[Data provided]:
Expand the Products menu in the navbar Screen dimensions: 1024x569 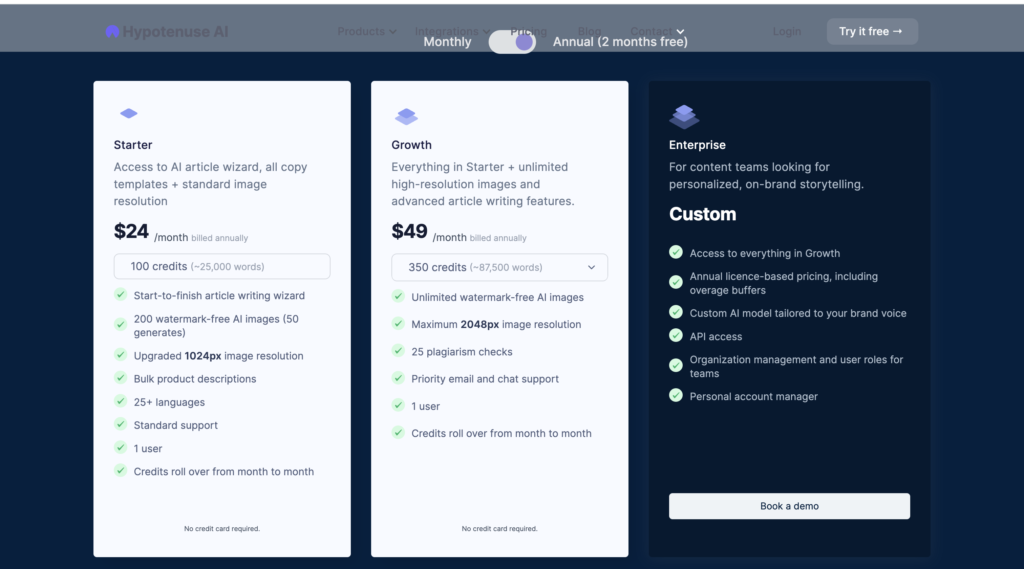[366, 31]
...
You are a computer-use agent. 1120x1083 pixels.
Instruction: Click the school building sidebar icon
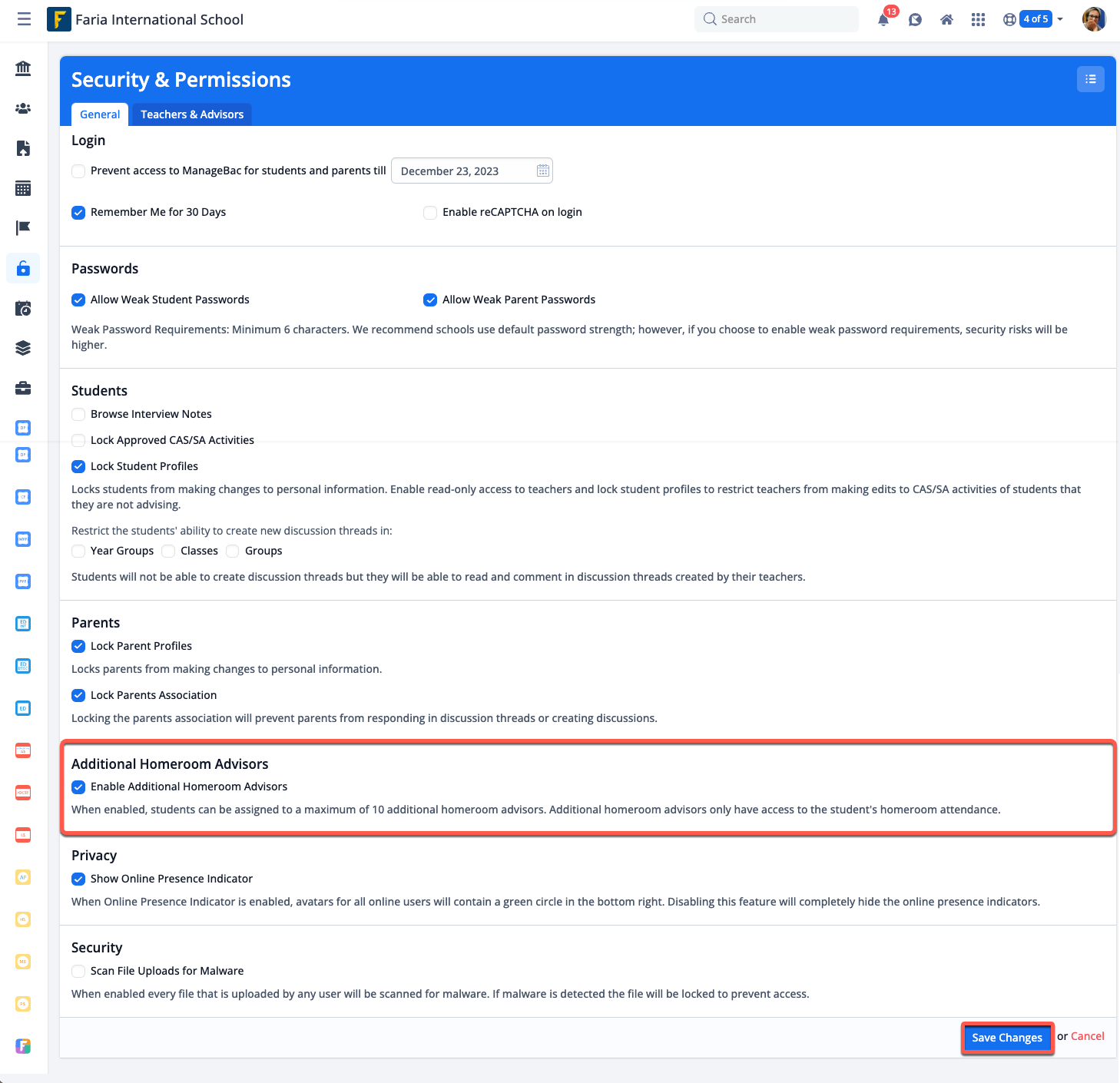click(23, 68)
---
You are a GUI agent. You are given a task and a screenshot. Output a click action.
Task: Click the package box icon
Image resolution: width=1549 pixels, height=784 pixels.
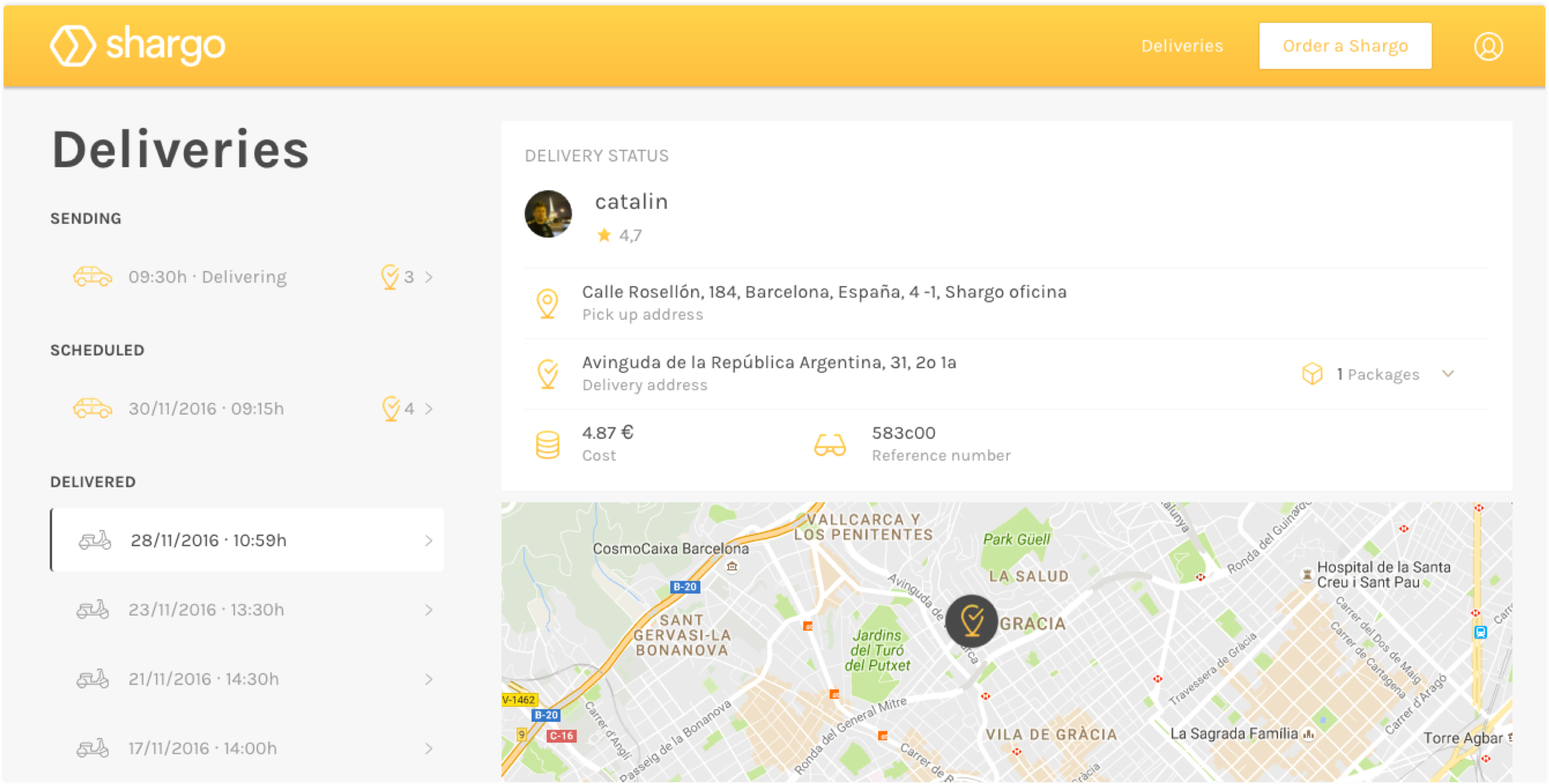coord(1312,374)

[Instructions for the task]: Rewrite the records between the line holding "You are a GUI" and the line holding "coord(1312,374)", inclusive, changing "package box" to "shipping box" and keeping everything else the same. Omit the pictures from your answer.

[Right answer]:
You are a GUI agent. You are given a task and a screenshot. Output a click action.
Task: Click the shipping box icon
Image resolution: width=1549 pixels, height=784 pixels.
coord(1312,374)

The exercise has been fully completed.